Each new distributor sales employee often goes through several kinds of training, including learning the ins and outs of all the equipment in the warehouse. Jeff Lang, operations manager, Southern Refrigeration Corp., Roanoke, Virginia, said the company trains new salespeople on the company’s day-to-day procedures and have each new employee sit down with each purchasing manager to learn its product lines. Prospects also spend some time with the company’s technical service advisors (TSAs), who are trained by the manufacturers to answer technical service questions from techs in the field, so they don’t have to direct their questions to the manufacturer.

“We don’t expect our salesmen to be experts on the technical side of the products, but a basic knowledge of the product and how it works is something we try to train our salesmen. The biggest part of a new employee sitting down with our TSAs is to teach him or her why our product is different and/or why it stands out from the rest of the competition.”

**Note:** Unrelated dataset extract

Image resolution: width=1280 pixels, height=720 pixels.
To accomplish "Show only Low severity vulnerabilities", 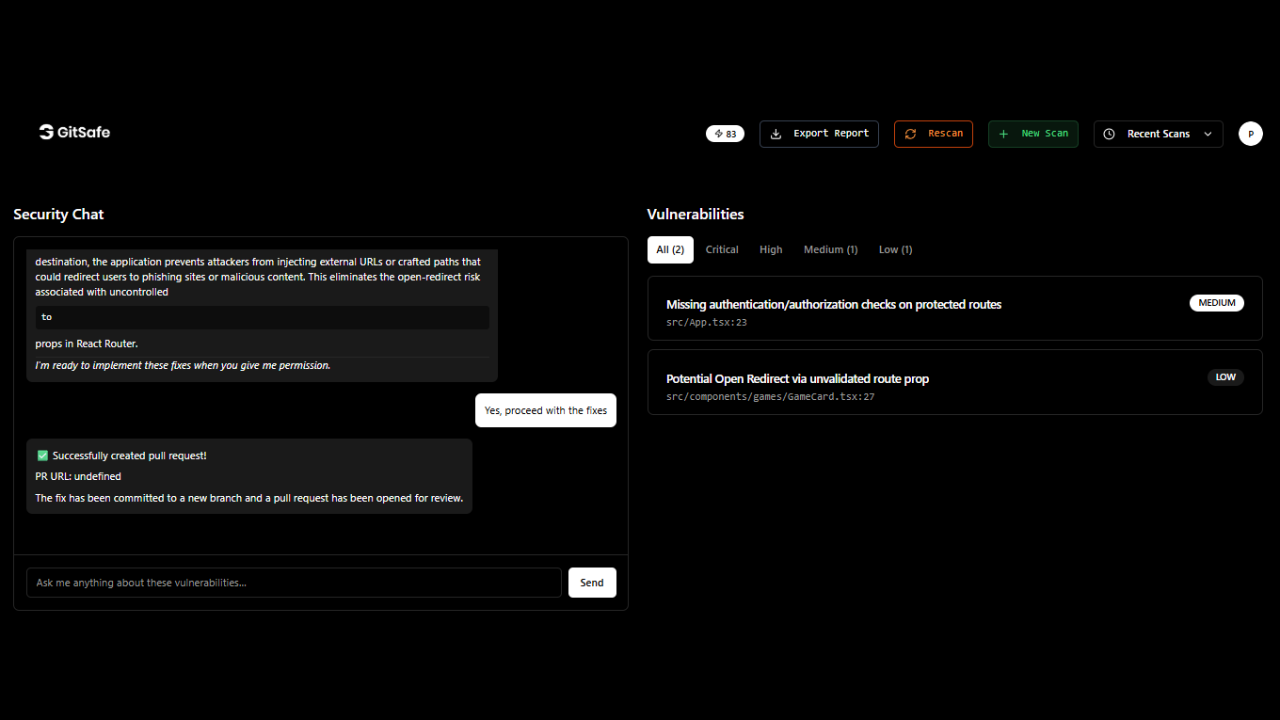I will [x=895, y=249].

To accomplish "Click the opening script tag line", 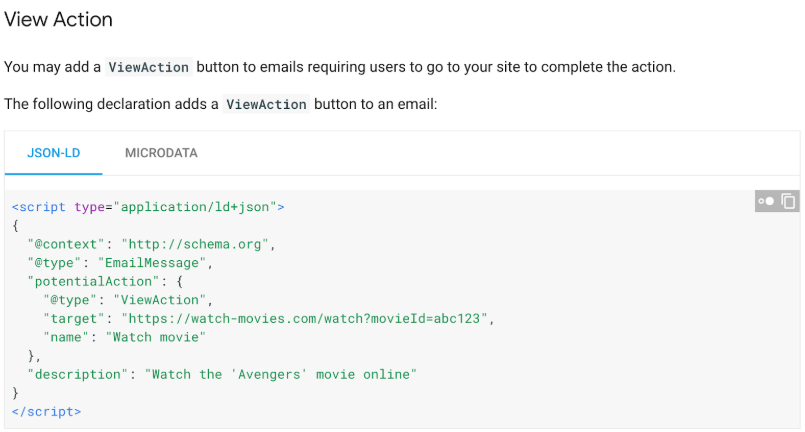I will [x=148, y=207].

In order to learn more about product and programs, Baker said Virginia Air’s salespeople attend factory-sponsored training, in addition to weeks and/or months of in-house training in its branches in all job responsibilities. “We strongly feel they must have an understanding and respect for how the business operates at every level in order to sell effectively. During this cross training, they also get a chance to establish relationships with key internal customers.”

Baker added the company has developed “a custom ‘configurator’ that shows inside salespeople all the available options and accessories that go with a specific HVAC system, so hopefully we’re at least asking if they’d like fries with that.”

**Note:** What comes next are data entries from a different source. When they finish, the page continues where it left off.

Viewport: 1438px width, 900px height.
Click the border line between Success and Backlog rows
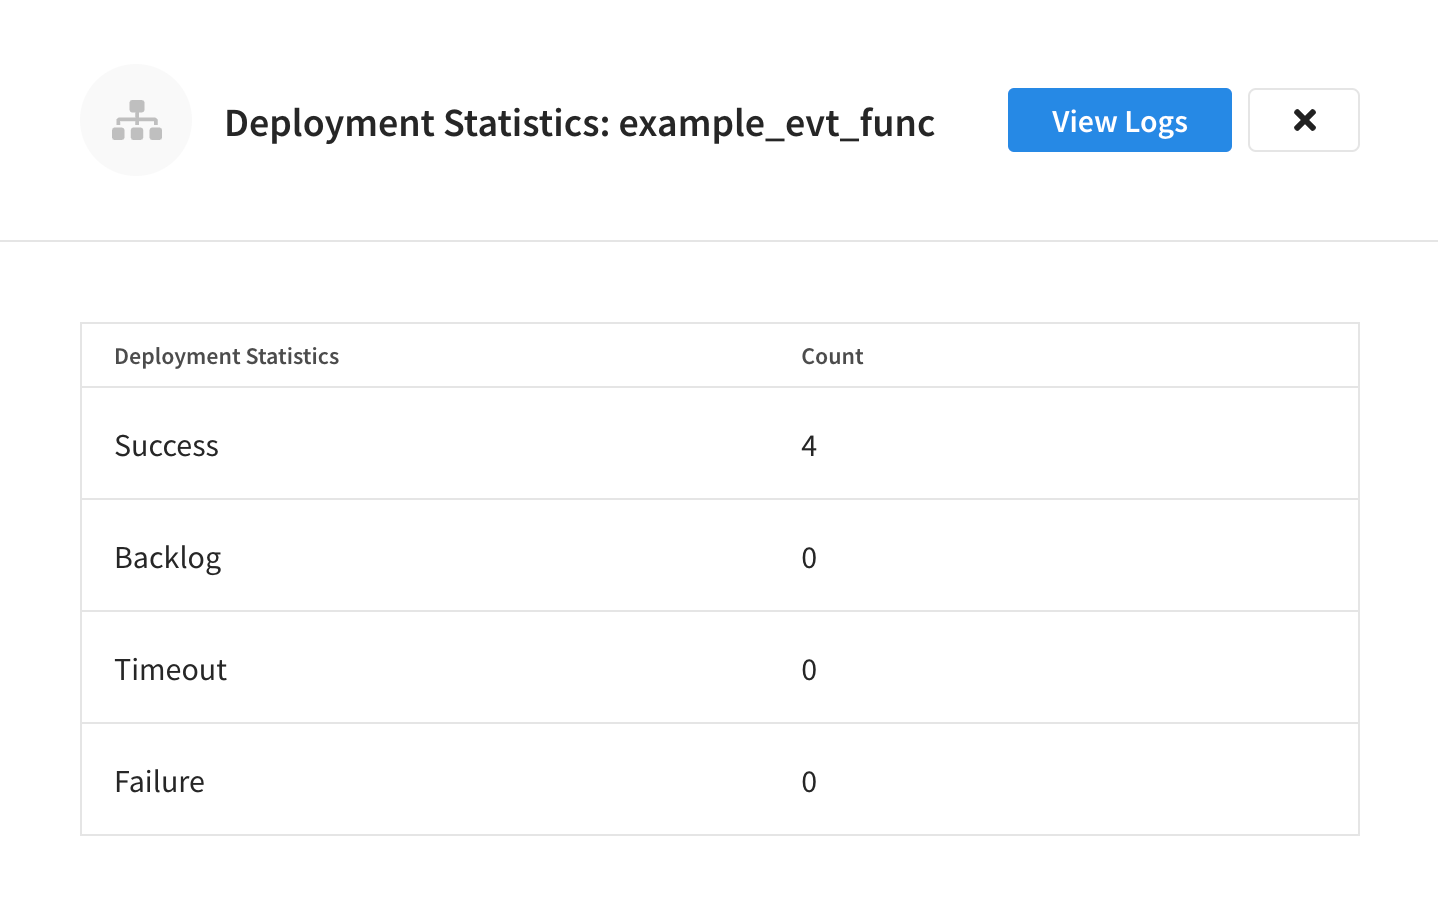(x=719, y=499)
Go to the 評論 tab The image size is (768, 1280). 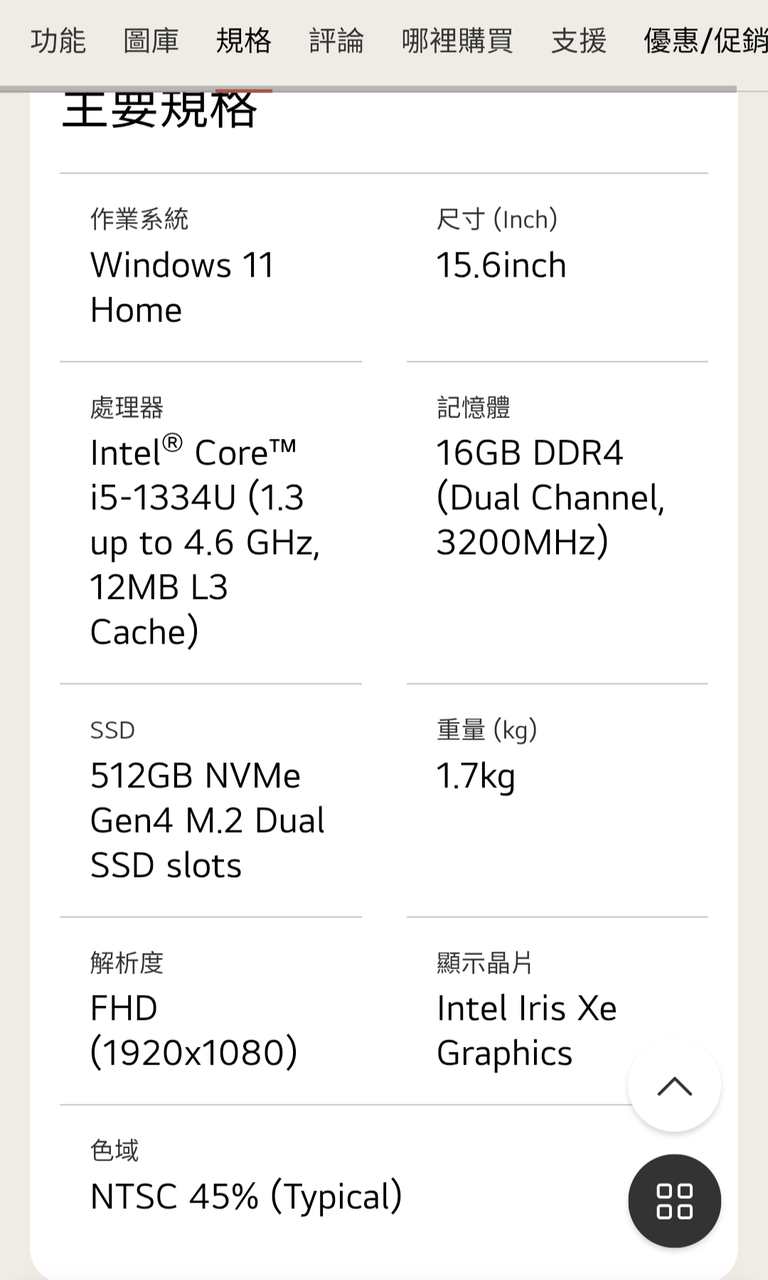[x=336, y=41]
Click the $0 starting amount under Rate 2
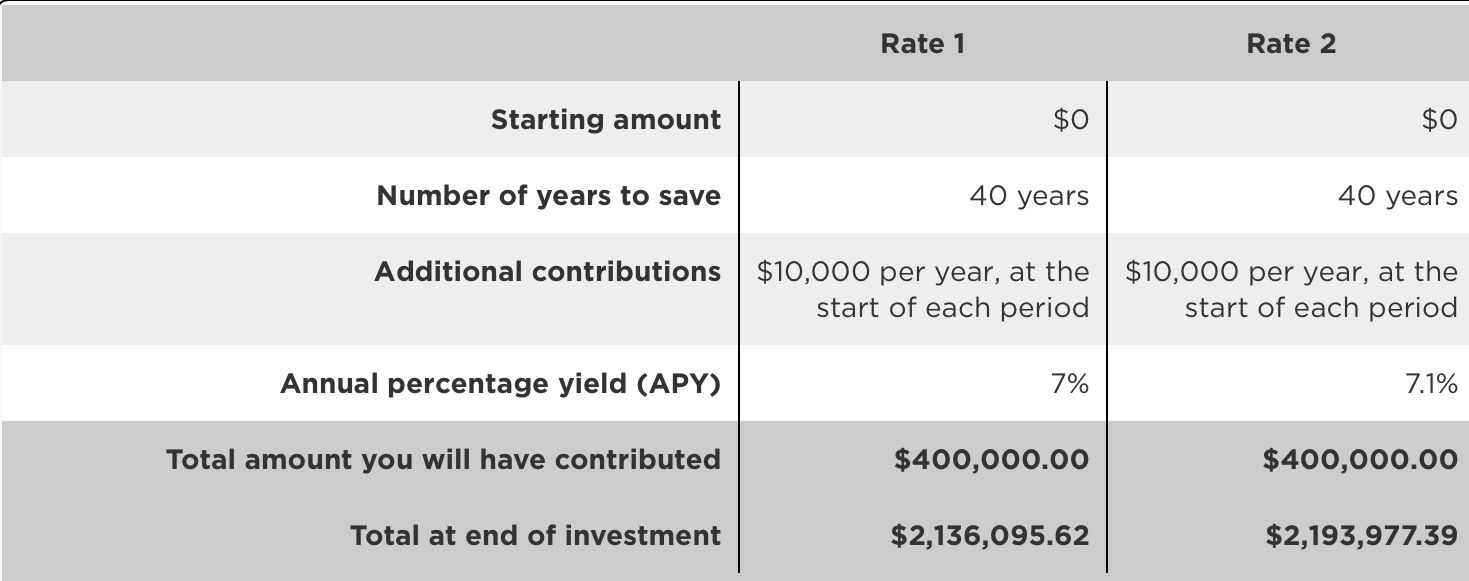The height and width of the screenshot is (581, 1469). (1439, 120)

Blake Quinn, director of marketing, AC Pro, Fontana, California, said if the company’s new sales members are fresh to the industry, the prospects will work at one of the branches behind the counter for a while to familiarize themselves with the products. The company also insists that experienced new hires spend several weeks “getting to know our company and how we do things,” said Quinn.

Michael Youngs, general sales manager, Johnstone Supply, Portland, Oregon, said learning the company’s ways is a key part of a new salesperson’s training at Johnstone Supply. This is achieved via online sales training at Johnstone University. The training is designed to help new staff members identify a customer’s needs and learn how they can assist them in running a more profitable business by offering the best products and services available.

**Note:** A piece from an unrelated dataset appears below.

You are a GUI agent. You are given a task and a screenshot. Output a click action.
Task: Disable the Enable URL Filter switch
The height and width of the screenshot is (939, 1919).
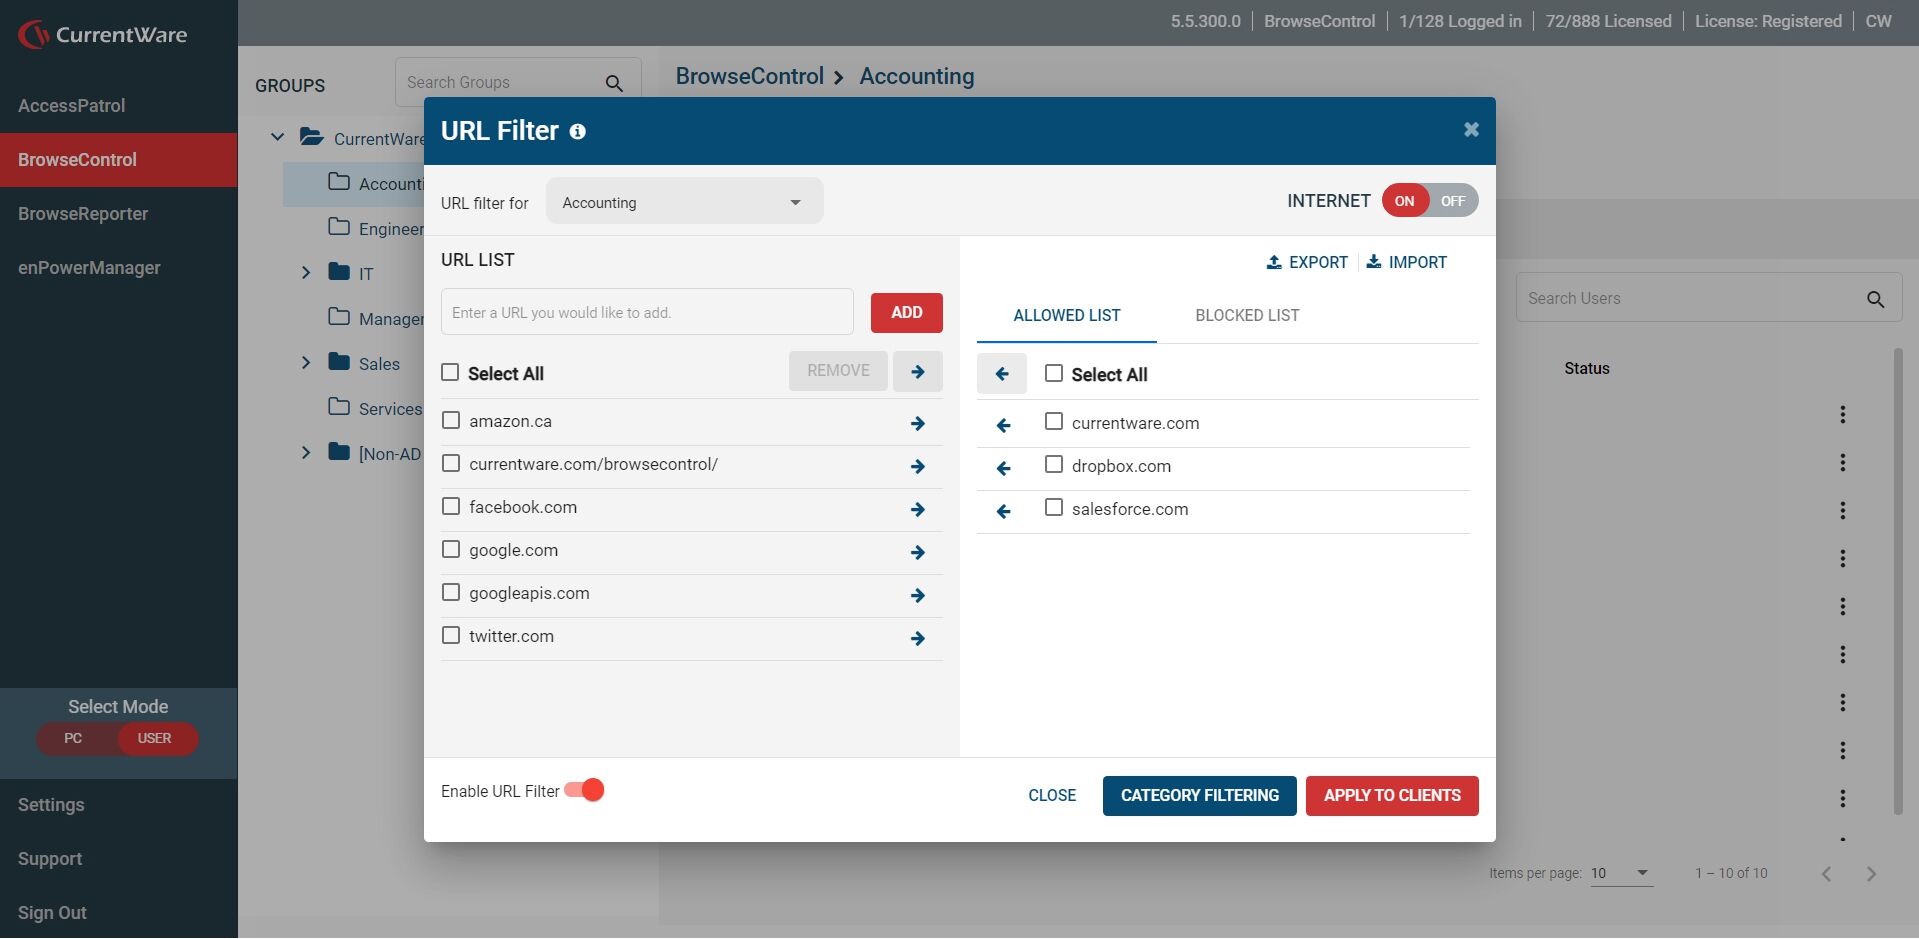pos(585,791)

Working with customers is an important aspect of sales, but it can be how you treat those customers that can set a salesperson and the company they represent apart from the competition. Quinn said, “We always tell our sales team that if they do not know what to do in a situation, err on our customers’ sides.”

Lang agreed that treating customers well is important and said two qualities Southern Refrigeration Corp. looks for in a new salesperson are exceptional customer service, going the extra mile for a customer no matter how big or small the customer or job is; and being personable and able to build strong relationships with customers.

Continuing education for salespeople is important, just like it is for installers and service technicians. Technologies change, equipment improves, new accessories are created, and new tools such as apps on the iPad, all call for salespeople to become lifelong learners.

AC Pro offers sales training opportunities for salespeople who are no longer considered new employees as well as those who do any amount of selling for the company. It holds monthly sales meetings and typically tries “to have a supplier rep there to keep our team up to speed on changes in the industry,” said Quinn. “We also ask our sales team to ride along with the reps. A couple of times a year, we will bring in a speaker to cover different topics.

“No matter what previous HVACR experience, or lack thereof, a salesperson has, or how little or much experience they have in in HVACR sales at a distributor, contractor, or other company, continual training improves sales, and, more significantly, builds better customer relationships, helping to keep customers coming back for a long time to come, thus strengthening your business,” said Quinn. “On the other hand, not training salespeople does your company no good.”